— START —

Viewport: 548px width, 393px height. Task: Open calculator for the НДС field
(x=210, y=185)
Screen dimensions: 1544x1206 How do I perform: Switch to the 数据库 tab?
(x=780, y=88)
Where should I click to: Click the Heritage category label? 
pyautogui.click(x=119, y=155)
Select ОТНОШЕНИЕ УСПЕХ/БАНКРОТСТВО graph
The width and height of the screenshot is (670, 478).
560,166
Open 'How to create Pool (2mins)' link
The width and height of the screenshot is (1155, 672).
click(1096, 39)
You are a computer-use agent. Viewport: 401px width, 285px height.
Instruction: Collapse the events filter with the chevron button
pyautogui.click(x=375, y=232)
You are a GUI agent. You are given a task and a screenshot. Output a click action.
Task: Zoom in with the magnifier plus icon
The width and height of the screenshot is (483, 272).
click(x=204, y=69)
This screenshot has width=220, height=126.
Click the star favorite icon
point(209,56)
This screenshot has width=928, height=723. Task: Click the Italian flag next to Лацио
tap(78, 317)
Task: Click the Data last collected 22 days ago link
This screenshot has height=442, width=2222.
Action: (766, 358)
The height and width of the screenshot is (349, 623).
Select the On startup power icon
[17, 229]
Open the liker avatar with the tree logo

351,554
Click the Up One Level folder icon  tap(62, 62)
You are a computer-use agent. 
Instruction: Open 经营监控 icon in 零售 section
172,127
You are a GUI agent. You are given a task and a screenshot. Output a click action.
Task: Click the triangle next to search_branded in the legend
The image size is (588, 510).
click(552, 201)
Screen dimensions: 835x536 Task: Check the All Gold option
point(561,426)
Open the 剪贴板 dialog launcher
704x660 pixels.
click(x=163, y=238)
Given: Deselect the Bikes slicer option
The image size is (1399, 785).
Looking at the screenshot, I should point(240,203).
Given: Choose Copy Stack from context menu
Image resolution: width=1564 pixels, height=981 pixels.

— END —

◆ REQUIRED TASK
Repeat the records word for word, starting at the line that contains "Given: Choose Copy Stack from context menu" and ending at the end of the records.

◆ EXERCISE RESULT
Given: Choose Copy Stack from context menu
Image resolution: width=1564 pixels, height=981 pixels.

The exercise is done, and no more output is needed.